_Direction a:_ Output the part of the Q-learning notebook that opens with the words containing "# Neural network" and closes with "model.fit(X, y)", copied exactly.

_Text to read:_
========

Actividad final: Entrenamiento de un agente con aprendizaje por refuerzo - Equipo Jacob, Rillo, Samuel Padilla y Dhali

In [None]:
!pip install gymnasium



In [None]:
#------------------------------------------------------------------------------------------------------------------
#   Card pole example for reinforcement learning
#------------------------------------------------------------------------------------------------------------------
import gymnasium as gym
import numpy as np
import random
from time import sleep
from sklearn.neural_network import MLPRegressor

###### Q-Learning ######
# Create the environment
env = gym.make("Acrobot-v1", render_mode=None)

# Parameters
alpha = 0.1
gamma = 0.6
epsilon = 0.1

# Observation and action space dimensions
obs_space = env.observation_space.shape[0]  # The environment has a continuous observation space of size 4
num_actions = env.action_space.n  # Number of available actions (2)

# Neural network
model = MLPRegressor(hidden_layer_sizes=(50, 50), activation='relu', solver='adam', max_iter=10)

# Initial model training with dummy data
X = np.random.rand(10, obs_space)
y = np.random.rand(10, num_actions)
model.fit(X, y)

========

_Direction b:_ In the entries below, return the part that opens with the line containing "This screenshot has height=678, width=464." and closes with the line containing "coord(1133,71)", with both of those lines included and every line reproduced exactly.

_Given data:_

========

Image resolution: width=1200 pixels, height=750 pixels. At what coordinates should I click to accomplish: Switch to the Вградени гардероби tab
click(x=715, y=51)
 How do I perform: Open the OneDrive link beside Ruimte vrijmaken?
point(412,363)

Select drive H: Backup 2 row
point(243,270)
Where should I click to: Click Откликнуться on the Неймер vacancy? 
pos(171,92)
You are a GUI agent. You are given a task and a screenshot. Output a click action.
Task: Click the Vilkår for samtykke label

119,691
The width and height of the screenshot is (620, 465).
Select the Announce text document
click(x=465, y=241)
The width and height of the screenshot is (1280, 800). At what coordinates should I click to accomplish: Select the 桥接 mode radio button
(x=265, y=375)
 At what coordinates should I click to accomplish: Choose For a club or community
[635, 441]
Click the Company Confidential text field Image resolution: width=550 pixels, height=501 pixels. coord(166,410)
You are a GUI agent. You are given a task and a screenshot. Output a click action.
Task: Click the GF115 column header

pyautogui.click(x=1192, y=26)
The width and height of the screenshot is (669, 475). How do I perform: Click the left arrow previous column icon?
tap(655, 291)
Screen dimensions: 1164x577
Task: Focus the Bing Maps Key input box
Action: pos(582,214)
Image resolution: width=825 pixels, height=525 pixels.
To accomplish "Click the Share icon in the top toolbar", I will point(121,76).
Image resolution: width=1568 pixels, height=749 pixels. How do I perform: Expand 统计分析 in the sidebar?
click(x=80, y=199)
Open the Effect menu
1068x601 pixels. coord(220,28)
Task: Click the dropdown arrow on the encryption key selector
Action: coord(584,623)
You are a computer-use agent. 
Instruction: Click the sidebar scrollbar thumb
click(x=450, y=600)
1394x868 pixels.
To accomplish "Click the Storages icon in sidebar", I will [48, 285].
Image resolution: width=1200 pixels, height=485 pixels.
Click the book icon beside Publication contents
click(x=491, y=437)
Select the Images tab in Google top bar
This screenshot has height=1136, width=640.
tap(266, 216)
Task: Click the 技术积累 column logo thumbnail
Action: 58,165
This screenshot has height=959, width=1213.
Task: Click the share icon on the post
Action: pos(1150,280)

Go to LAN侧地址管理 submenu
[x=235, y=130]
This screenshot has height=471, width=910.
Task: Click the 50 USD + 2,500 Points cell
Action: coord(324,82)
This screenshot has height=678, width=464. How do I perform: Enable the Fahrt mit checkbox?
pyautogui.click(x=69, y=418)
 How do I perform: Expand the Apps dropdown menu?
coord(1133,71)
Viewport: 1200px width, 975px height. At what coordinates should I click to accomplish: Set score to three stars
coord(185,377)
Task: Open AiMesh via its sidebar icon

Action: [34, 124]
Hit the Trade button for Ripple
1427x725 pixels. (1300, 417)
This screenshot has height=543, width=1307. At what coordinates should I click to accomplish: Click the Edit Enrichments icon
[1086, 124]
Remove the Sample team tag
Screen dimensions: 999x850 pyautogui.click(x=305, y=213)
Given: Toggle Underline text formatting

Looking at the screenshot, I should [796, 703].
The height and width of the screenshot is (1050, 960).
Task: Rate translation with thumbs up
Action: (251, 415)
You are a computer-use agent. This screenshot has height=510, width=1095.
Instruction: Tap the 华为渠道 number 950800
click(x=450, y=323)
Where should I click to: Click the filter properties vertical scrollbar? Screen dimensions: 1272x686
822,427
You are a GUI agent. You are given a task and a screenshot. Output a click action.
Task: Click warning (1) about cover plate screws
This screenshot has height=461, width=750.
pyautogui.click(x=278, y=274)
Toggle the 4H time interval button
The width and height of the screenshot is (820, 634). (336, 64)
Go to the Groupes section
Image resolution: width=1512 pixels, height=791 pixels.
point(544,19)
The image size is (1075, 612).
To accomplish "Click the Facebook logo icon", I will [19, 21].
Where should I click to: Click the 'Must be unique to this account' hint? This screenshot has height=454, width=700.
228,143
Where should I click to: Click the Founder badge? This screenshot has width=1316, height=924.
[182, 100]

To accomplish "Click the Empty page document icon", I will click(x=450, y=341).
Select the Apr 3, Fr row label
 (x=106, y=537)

========

_Expected output a:_
# Neural network
model = MLPRegressor(hidden_layer_sizes=(50, 50), activation='relu', solver='adam', max_iter=10)

# Initial model training with dummy data
X = np.random.rand(10, obs_space)
y = np.random.rand(10, num_actions)
model.fit(X, y)

_Expected output b:_
This screenshot has height=678, width=464. How do I perform: Enable the Fahrt mit checkbox?
pyautogui.click(x=69, y=418)
 How do I perform: Expand the Apps dropdown menu?
coord(1133,71)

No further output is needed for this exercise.